### Problem requirements
With the images removed, return every line below exactly as it reads.

### Exercise materials
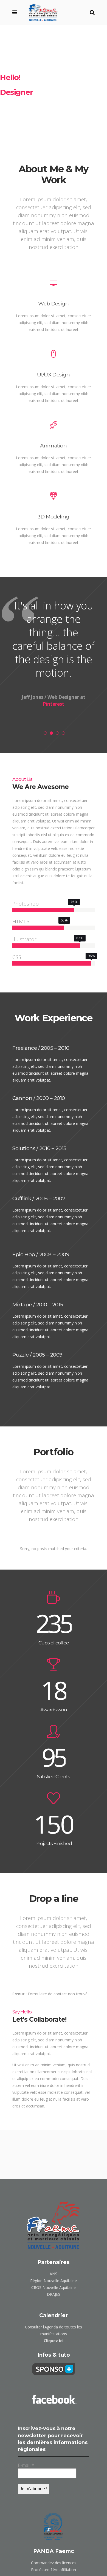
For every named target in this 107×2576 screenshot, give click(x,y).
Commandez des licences (53, 2562)
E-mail (26, 2465)
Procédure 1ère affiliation (53, 2569)
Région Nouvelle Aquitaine (53, 2280)
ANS (53, 2273)
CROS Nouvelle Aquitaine (53, 2287)
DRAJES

### Your solution
For every named target in this 107×2576 screenshot, give click(x,y).
Commandez des licences (53, 2562)
E-mail (26, 2465)
Procédure 1ère affiliation (53, 2569)
Région Nouvelle Aquitaine (53, 2280)
ANS (53, 2273)
CROS Nouvelle Aquitaine (53, 2287)
DRAJES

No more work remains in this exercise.